Big Data Transforms the focus of Computing Science From Data Collection to Data Use
Big Data can add new value to collected information in the form of business intelligence. It all depends on how we engage with it. Big Data can be an overwhelming jumble of random snippets of information. But, if we know how to approach it with the right questions – the right “Why?” – Big Data can transform how we use information.
Computer technology has completely revolutionized many aspects of doing business. Computing devices have become so necessary that companies are now dependent on them. We’ve learned to master data collection and retention, and statistical reporting. The next wave of technological innovation, Big Data, marks a shifting paradigm: from how we collect and retain data to how we use it.

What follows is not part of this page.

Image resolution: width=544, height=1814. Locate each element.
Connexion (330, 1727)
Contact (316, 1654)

Big Data signifies a radical change in what we can do with electronic information
Over its 50-year history, computing has focused on increasingly complex methods of information collection and retention. Structuring information has also been a priority. We’ve learned how to structure data in byte language, zeros and ones. We’ve created simple structures, called files, to capture serial data. With databases, we’ve improved the structural organization of information to allow for random, or indexed, insertion and retrieval. The primary goal was to ensure consistency – to know that, given a certain input, the computing system could always reproduce the expected output. Computing has been highly valuable for business, in terms of operational viability and efficiency. But value isn’t necessarily added to the content itself – essentially, what you collect is what you retain and export. Now, with the advent of Big Data, things are changing.

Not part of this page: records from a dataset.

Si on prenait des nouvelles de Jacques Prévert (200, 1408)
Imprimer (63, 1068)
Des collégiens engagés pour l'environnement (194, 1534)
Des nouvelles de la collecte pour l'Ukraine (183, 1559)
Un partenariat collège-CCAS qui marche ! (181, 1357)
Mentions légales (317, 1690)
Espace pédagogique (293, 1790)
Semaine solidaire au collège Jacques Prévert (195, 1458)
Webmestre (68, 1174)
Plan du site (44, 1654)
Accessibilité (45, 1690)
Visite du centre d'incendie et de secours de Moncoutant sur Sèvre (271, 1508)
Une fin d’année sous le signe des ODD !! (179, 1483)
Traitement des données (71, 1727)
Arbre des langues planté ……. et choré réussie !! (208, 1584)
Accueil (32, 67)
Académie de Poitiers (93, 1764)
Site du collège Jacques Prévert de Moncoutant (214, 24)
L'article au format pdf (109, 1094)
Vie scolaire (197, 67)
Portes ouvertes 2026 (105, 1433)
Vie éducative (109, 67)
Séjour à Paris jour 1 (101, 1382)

From a business perspective, Big Data is a knowledge network, with multiple data elements about consumers from multiple sources: massive in size, and constantly growing and changing. It includes vast amounts of information gleaned by web bugs and cookies tracking online browsing and purchasing habits, but it also incorporates records of consumers’ offline habits; tracking shoppers through malls by their smartphone MAC address, for example. It’s a whole new ballgame, requiring new organizing and analytics technologies, and new storage facilities, such as the cloud.
Now, once multiple data streams are aggregated, collected information can be used in a very different format, adding new value in the form of business intelligence. Big Data allows us to uncover hitherto-unseen patterns or trends that can improve profitability.

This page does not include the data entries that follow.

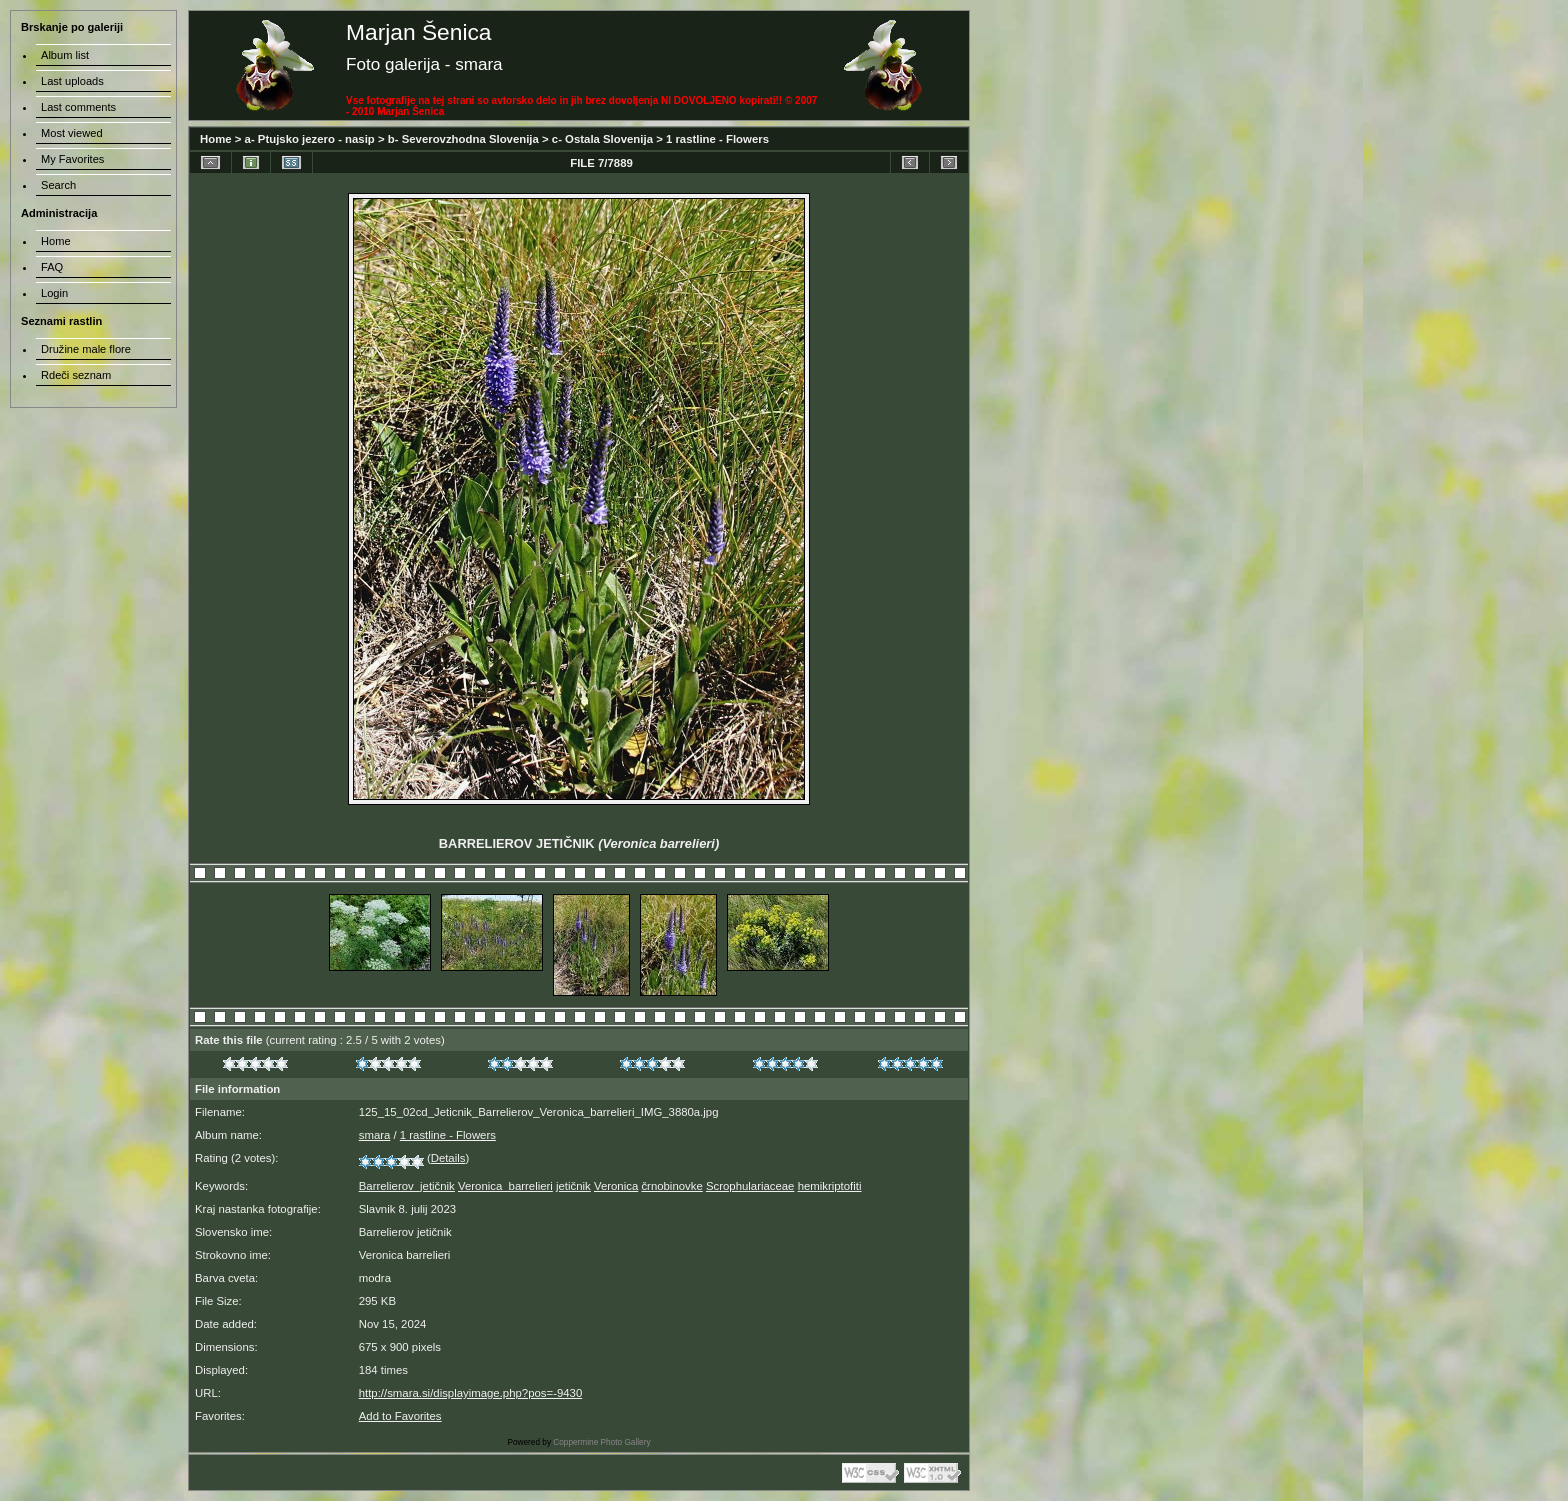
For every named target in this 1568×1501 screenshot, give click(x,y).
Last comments (78, 107)
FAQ (52, 267)
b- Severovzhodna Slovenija (463, 139)
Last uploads (72, 81)
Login (54, 293)
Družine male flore (86, 349)
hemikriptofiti (830, 1186)
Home (216, 139)
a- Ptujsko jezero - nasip (310, 139)
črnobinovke (671, 1186)
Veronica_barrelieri (505, 1186)
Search (58, 185)
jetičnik (573, 1186)
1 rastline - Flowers (717, 139)
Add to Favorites (400, 1416)
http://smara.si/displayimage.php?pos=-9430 (471, 1393)
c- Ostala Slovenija (602, 139)
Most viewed (72, 133)
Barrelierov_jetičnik (407, 1186)
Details (448, 1158)
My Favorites (72, 159)
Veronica (616, 1186)
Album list (65, 55)
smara (375, 1135)
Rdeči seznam (76, 375)
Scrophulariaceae (750, 1186)
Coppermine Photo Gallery (601, 1442)
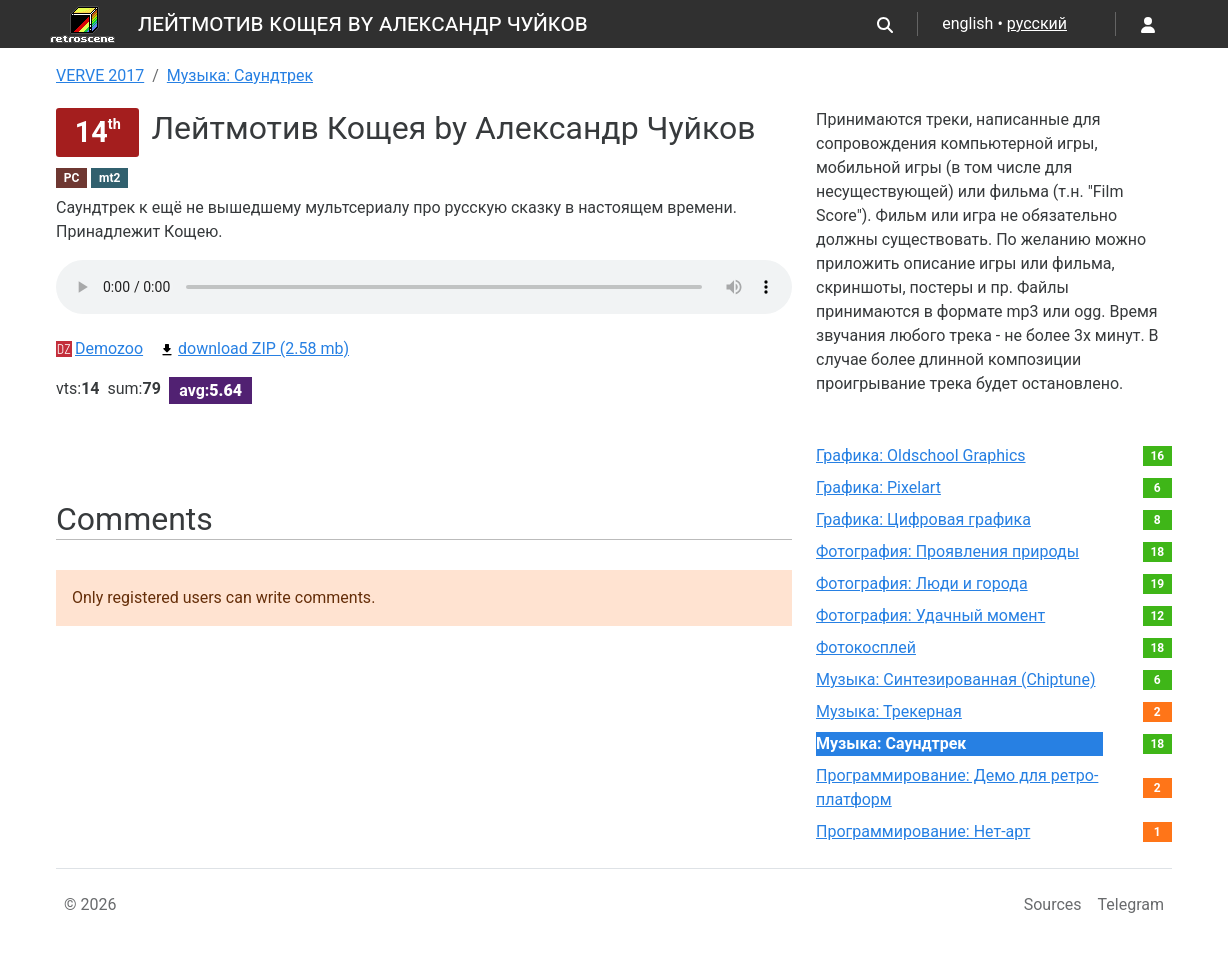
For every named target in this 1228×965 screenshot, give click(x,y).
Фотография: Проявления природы (947, 551)
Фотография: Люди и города (922, 583)
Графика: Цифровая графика (923, 519)
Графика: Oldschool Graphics (921, 455)
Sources (1053, 904)
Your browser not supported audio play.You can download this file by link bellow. (424, 287)
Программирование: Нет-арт (923, 831)
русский (1037, 23)
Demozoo (99, 348)
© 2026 (90, 904)
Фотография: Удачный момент (930, 615)
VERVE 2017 (100, 75)
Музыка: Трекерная (889, 711)
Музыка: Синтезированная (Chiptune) (955, 679)
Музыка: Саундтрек (240, 75)
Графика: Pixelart (878, 487)
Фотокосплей (866, 647)
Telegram (1131, 904)
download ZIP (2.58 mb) (254, 348)
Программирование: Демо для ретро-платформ (957, 787)
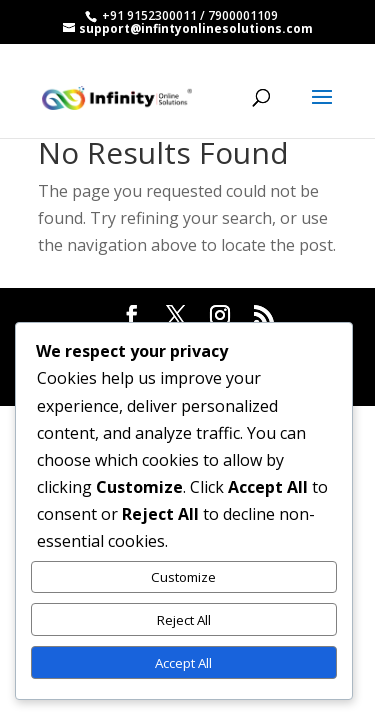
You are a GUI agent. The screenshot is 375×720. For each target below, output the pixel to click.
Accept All (183, 663)
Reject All (184, 620)
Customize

Big Data can help us make better use of the information we’ve collected and stored
Let’s give an example of how Big Data works. It’s flu season in Canada, and pharmacies don’t want to run out of Nyquil and Cold FX. Ten years ago, deciding how much extra product to order was based on static data analysis, but now, with Big Data analytics, it’s become remarkably behavioral. Not only can pharmacy chains utilize public health announcements as to projected numbers of flu cases, but they can also analyse tweets by geographical location to see, in real time, how many people are using words like “flu,” “cough”, and “cold.” By coupling these data streams with city stats giving demographic trends for different neighborhoods, drug stores can predict with a good deal of accuracy how many extra bottles of Nyquil to ship to individual stores. By asking the right questions of Big Data, pharmacies can learn, for example, that they should increase supply levels by 10% in the next two weeks for specific postal codes. This information could only have been gleaned from the aggregation of multiple data sources.
The diagram here shows that the focus of big data is to help us create better uses of data
Big Data’s potential advantages, in fields as diverse as marketing and public health, are significant. Such analysis, however, is dependent on the quality of the data elements it connects, and there can be serious privacy issues. These remain as yet largely unaddressed. Big Data doesn’t help us understand how to disclose information. All aspects of the privacy field, from regulation to software, must adapt to this new and challenging reality.
We’ve spent the last 50 years learning how to collect and retain electronic information. Now, with Big Data, we’re starting to use that information in radically new and innovative ways.